Os Estados Unidos confirmaram a aplicação de um novo tarifaço de 25% sobre produtos brasileiros, mas ampliaram a lista de itens isentos da sobretaxa. A medida, que entra em vigor nas próximas semanas, foi justificada pelo governo americano como parte de uma revisão das relações comerciais bilaterais.
Lista de isenções e justificativas
Entre os produtos que permanecem isentos estão matérias-primas essenciais para a indústria americana, como minério de ferro, petróleo bruto e alguns alimentos processados. A justificativa oficial alega que a tarifa visa proteger setores estratégicos dos EUA sem prejudicar cadeias de suprimento críticas.

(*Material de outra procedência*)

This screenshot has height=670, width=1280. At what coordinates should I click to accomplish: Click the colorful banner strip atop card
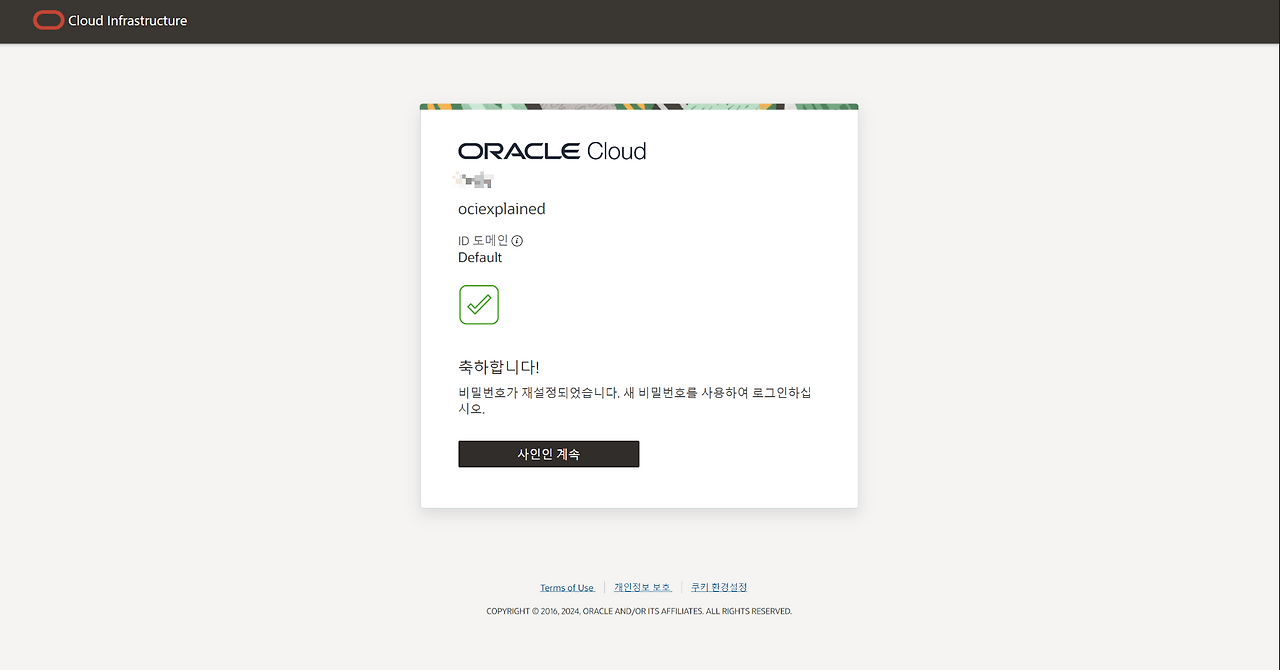click(x=639, y=106)
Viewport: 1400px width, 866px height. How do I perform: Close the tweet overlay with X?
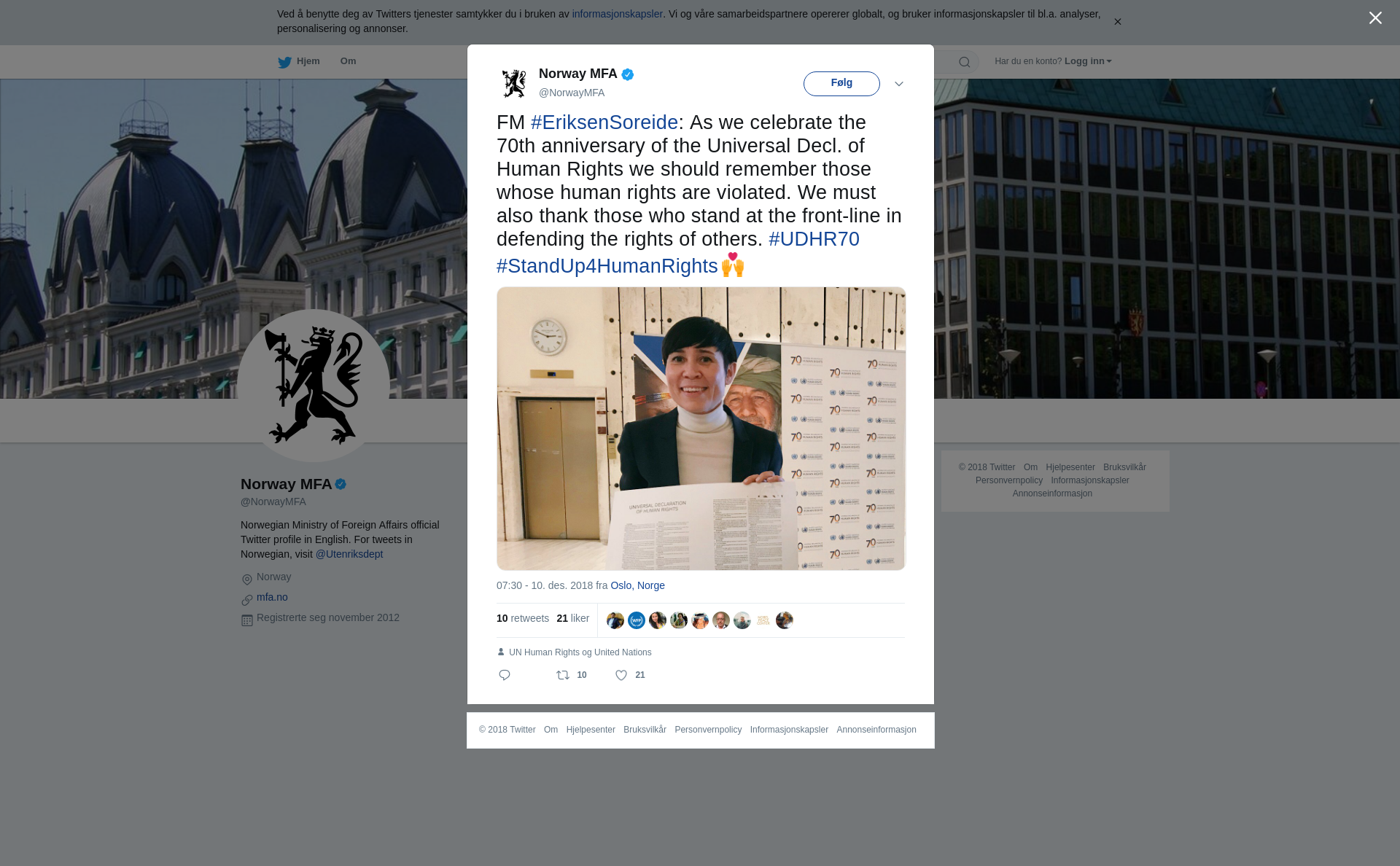coord(1375,18)
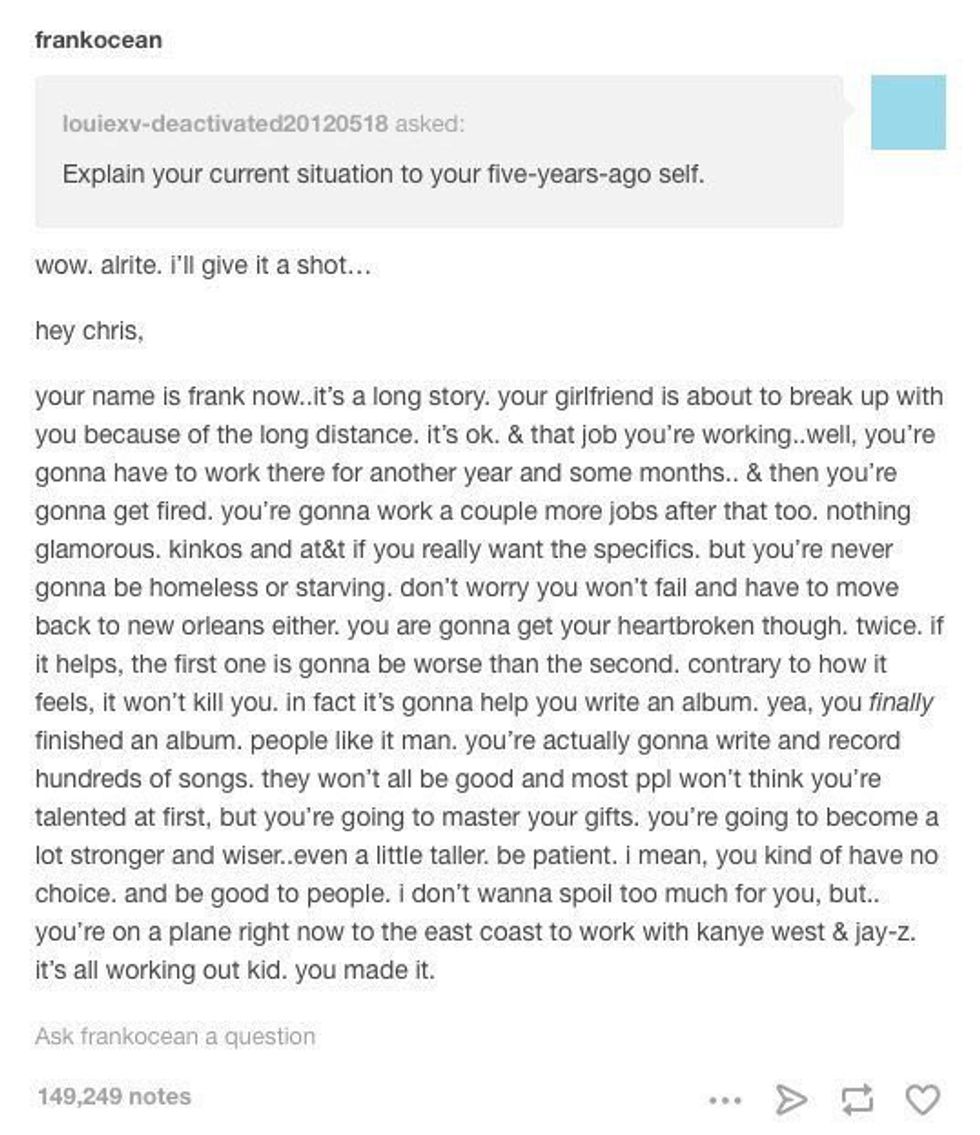
Task: Click the 'asked:' label in the question box
Action: pos(430,125)
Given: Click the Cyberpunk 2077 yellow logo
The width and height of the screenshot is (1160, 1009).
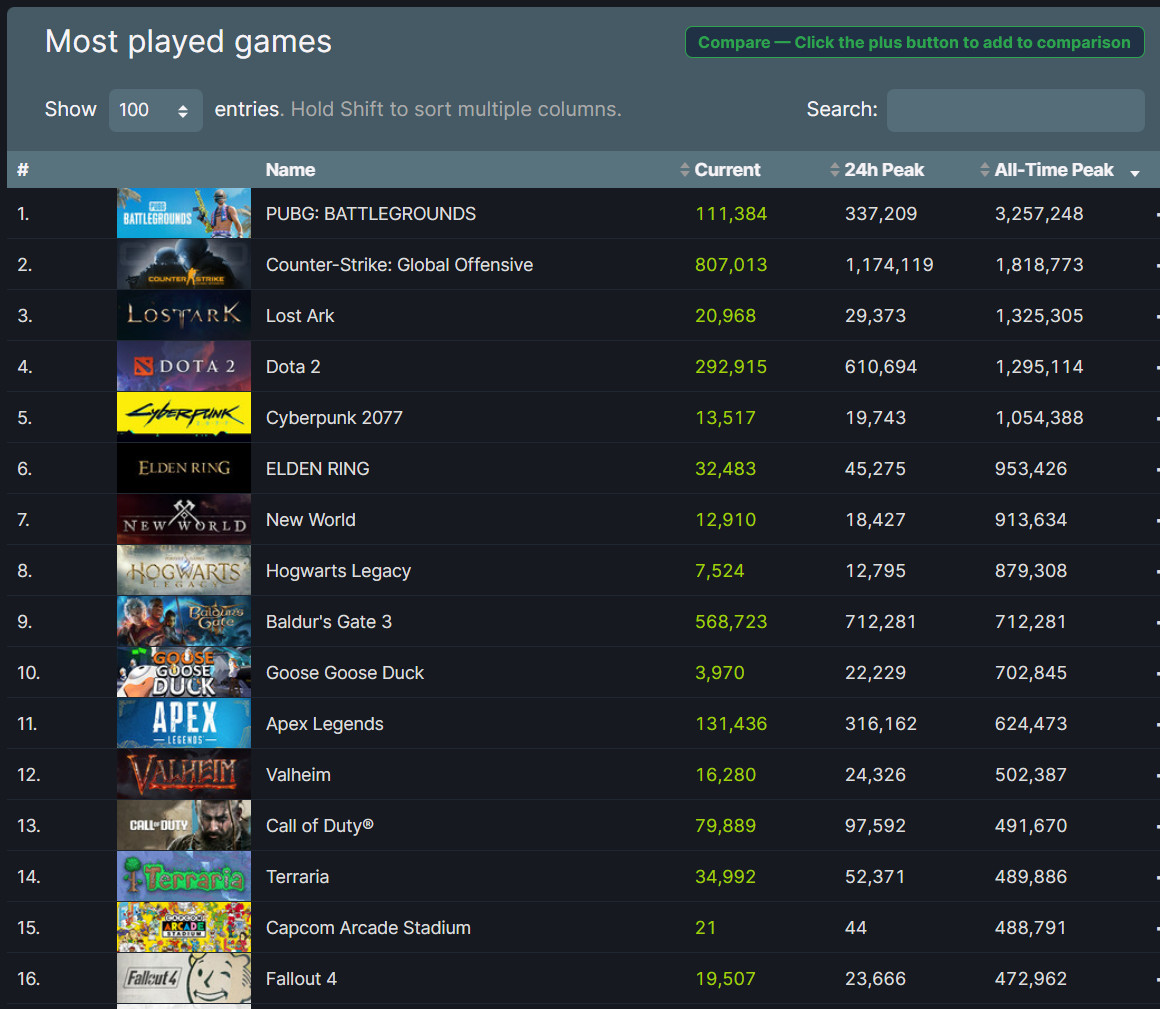Looking at the screenshot, I should tap(183, 417).
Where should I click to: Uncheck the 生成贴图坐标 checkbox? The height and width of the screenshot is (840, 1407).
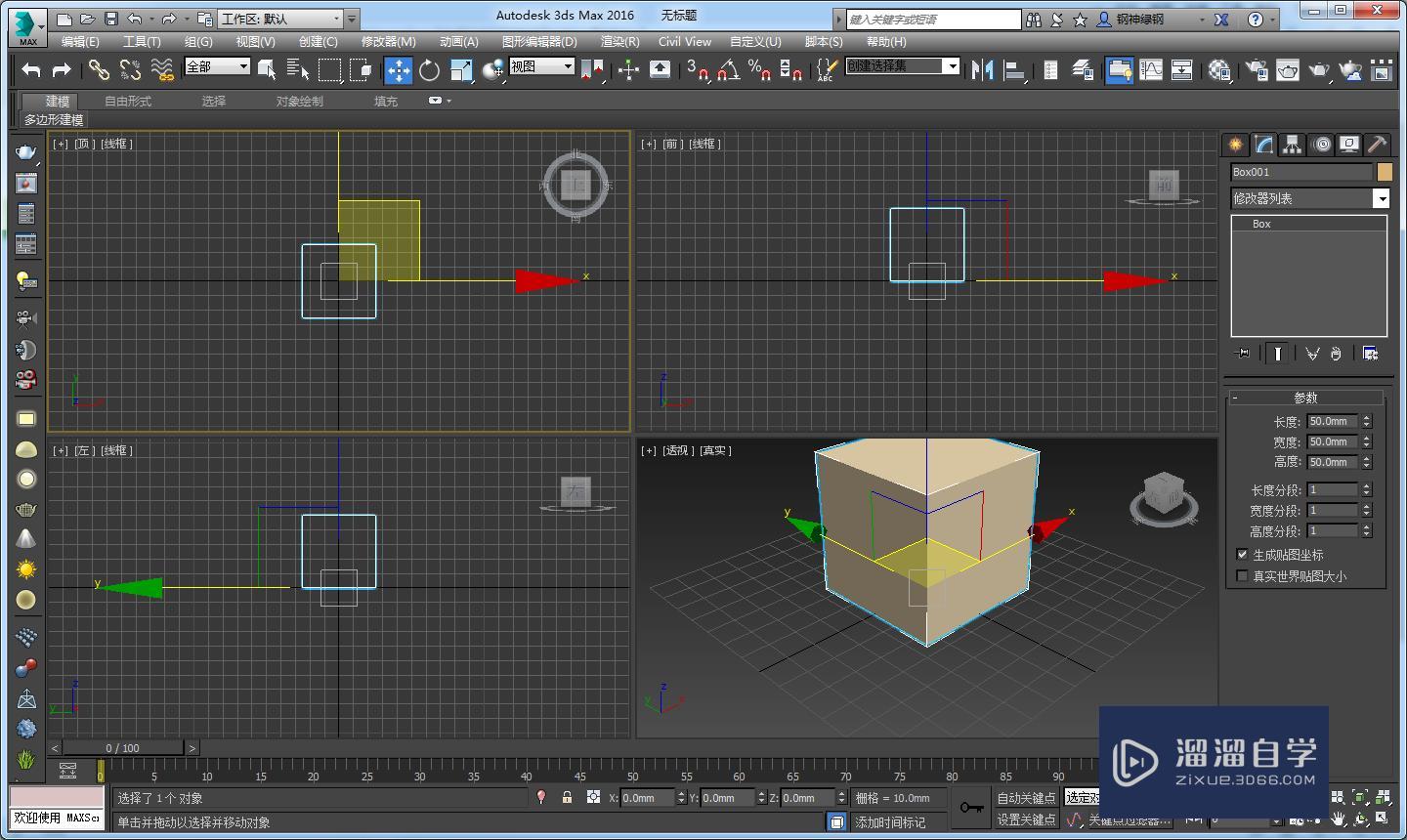click(1243, 555)
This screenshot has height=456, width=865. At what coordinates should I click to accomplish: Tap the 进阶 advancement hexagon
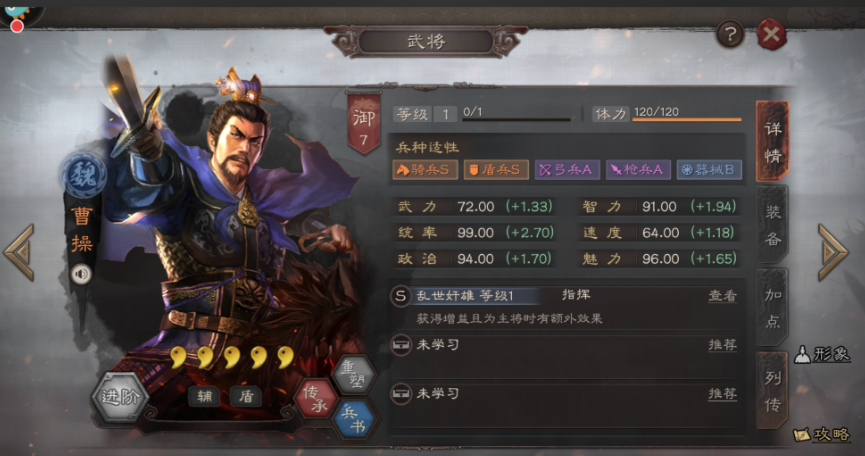tap(120, 397)
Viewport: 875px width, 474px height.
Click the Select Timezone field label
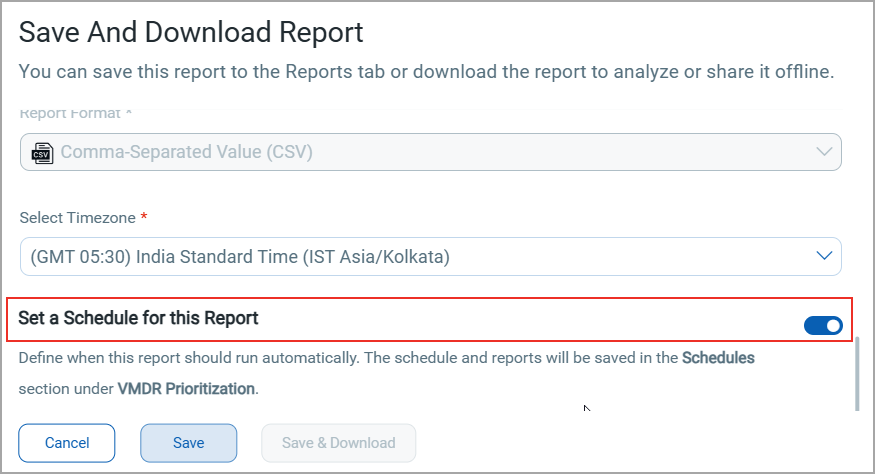tap(79, 217)
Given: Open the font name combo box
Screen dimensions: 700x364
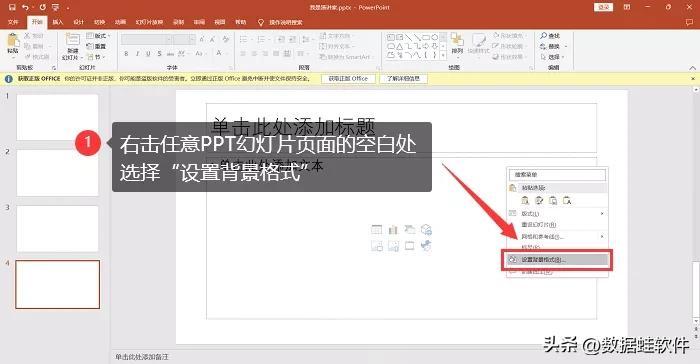Looking at the screenshot, I should pos(146,40).
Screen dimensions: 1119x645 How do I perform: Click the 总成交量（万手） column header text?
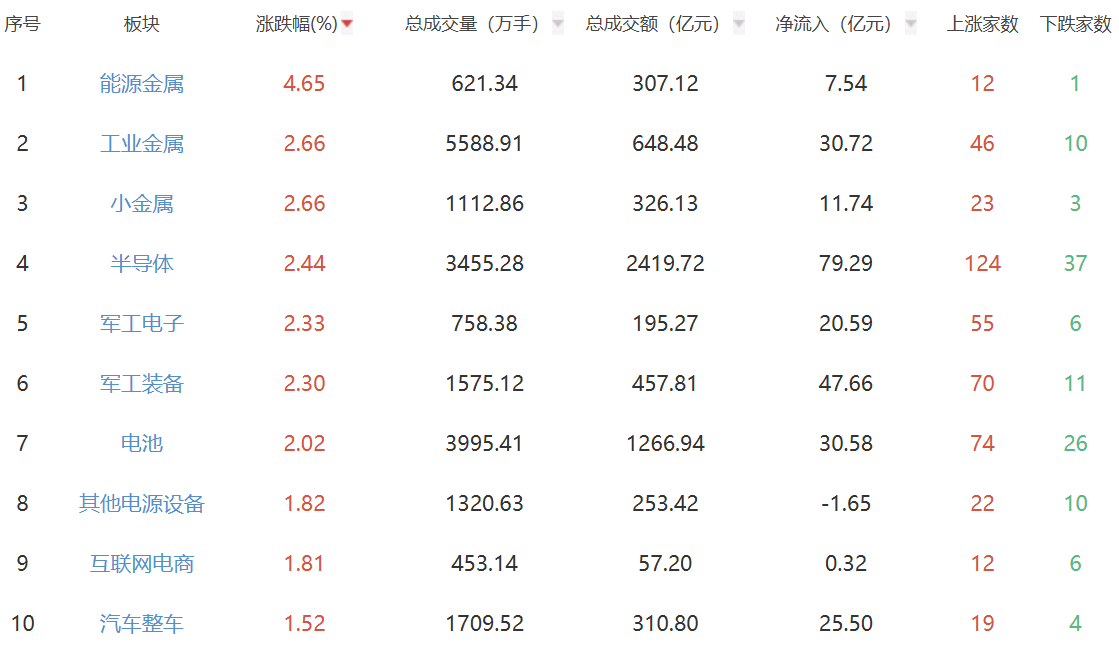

O governo brasileiro, por sua vez, classificou a medida como injustificada e anunciou que vai acionar a Lei de Reciprocidade, permitindo a retaliação comercial contra os EUA.
Reações no Brasil
A Federação das Indústrias do Estado de São Paulo (Fiesp) criticou a postura do governo federal. Em nota, a entidade afirmou: “O tarifaço se soma ao custo Brasil e poderia ter sido evitado com uma estratégia de negociação mais efetiva”. A Fiesp destacou que a medida americana impacta setores como siderurgia, calçados e têxteis, que já enfrentam dificuldades competitivas.
Impacto econômico e próximos passos
O tarifaço deve afetar exportações brasileiras no valor de aproximadamente US$ 3 bilhões anuais, segundo estimativas iniciais do Ministério da Economia. O governo brasileiro estuda acionar a Organização Mundial do Comércio (OMC) e aplicar sobretaxas equivalentes a produtos americanos, como milho, trigo e carne suína. A medida pode elevar a inflação no Brasil e pressionar o câmbio.
O secretário de Estado dos EUA, Marco Rubio, afirmou que “Lula colocou seu próprio ego acima da possibilidade de fechar um acordo”. Em resposta, o presidente Lula declarou: “É triste constatar que o desfecho faz parte do enredo da família Bolsonaro”. A tensão comercial ocorre em meio a divergências políticas entre os dois países.
Contexto político e diplomático
A Casa Branca justifica a tarifa como resposta a práticas comerciais consideradas desleais, como subsídios agrícolas e barreiras não tarifárias brasileiras. O Brasil, no entanto, nega as acusações e aponta que a medida americana viola acordos da OMC. A expectativa é de que as negociações se intensifiquem nas próximas semanas, com mediação de organismos multilaterais.